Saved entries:
::::::::

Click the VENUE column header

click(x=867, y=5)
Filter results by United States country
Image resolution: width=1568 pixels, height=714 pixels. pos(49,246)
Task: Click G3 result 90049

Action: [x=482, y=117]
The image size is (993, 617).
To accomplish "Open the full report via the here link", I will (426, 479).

::::::::

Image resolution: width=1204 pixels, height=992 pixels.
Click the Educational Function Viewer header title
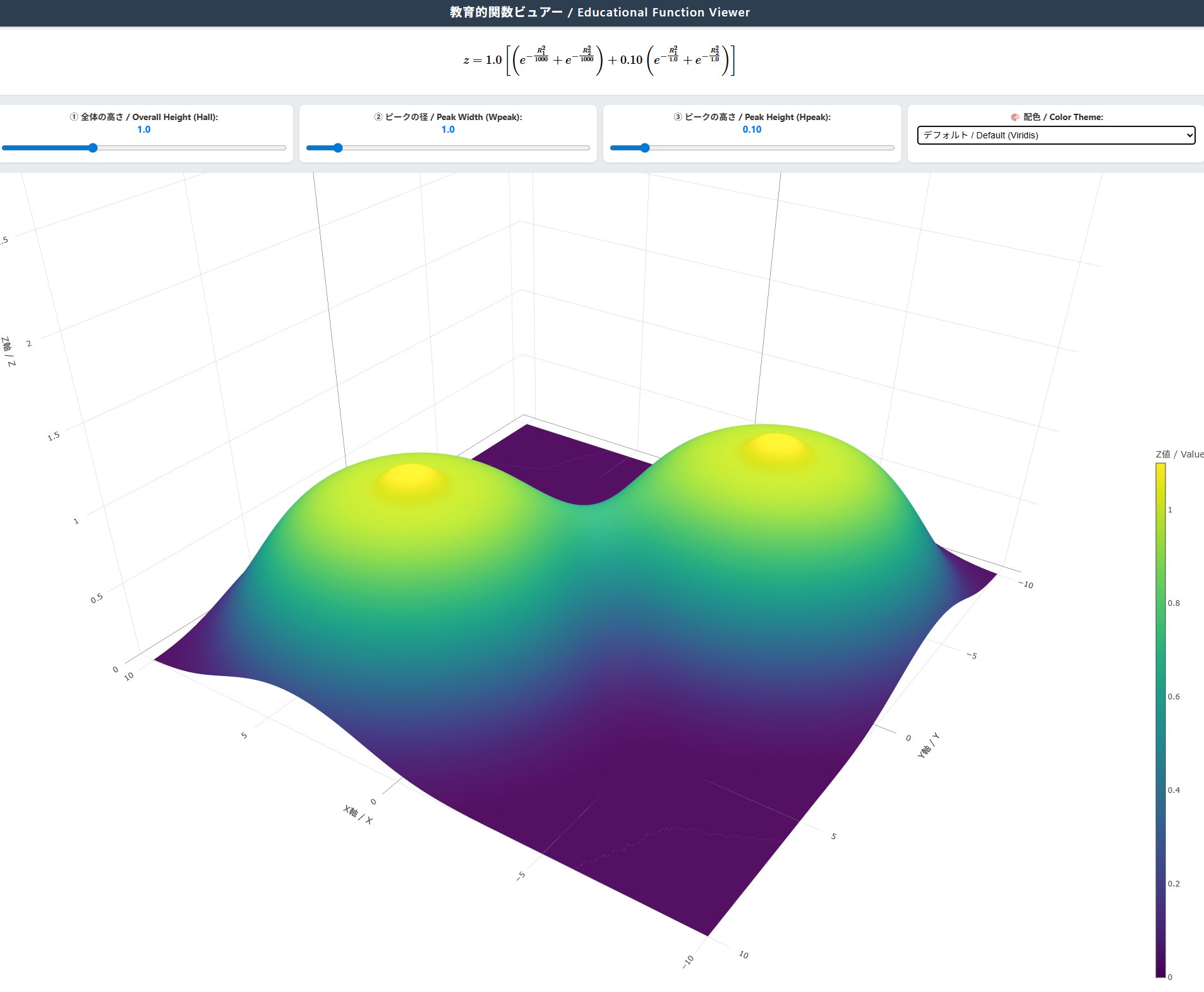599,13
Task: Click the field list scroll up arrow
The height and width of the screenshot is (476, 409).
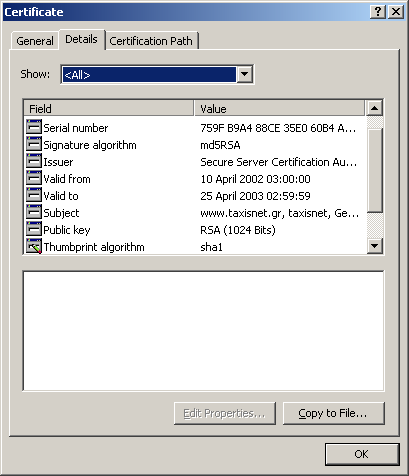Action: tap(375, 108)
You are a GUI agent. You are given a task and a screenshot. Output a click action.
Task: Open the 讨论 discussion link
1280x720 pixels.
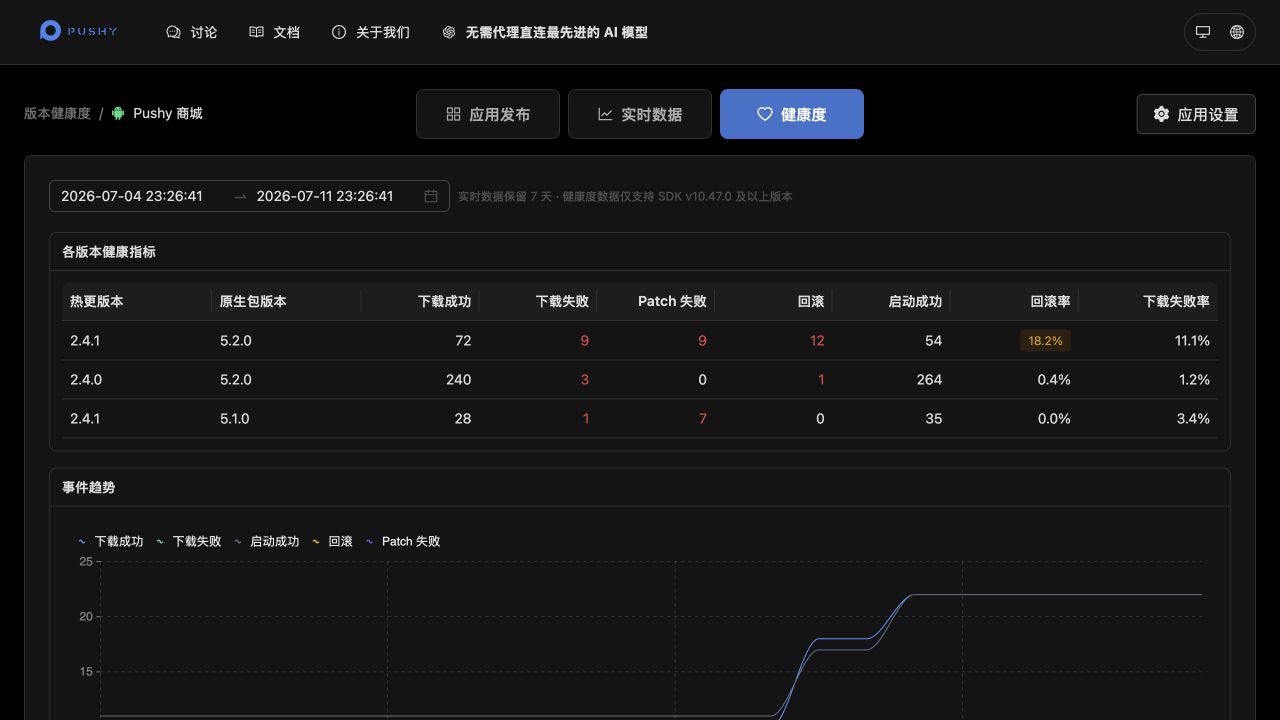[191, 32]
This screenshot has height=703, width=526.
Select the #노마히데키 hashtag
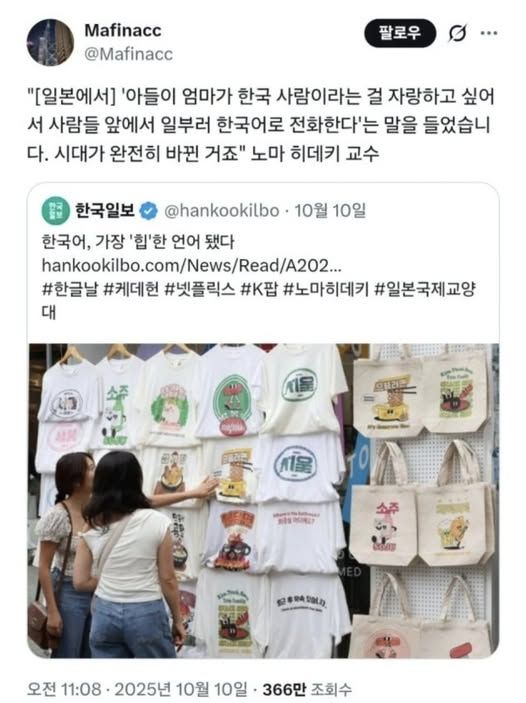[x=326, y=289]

::::::::

**WHAT TO WORK ON:** Please report every line of the records above that contains the word "Open".

**TASK OUTPUT:**
To accomplish "Open the full report via the here link", I will (426, 479).
Task: Open the 讨论 discussion link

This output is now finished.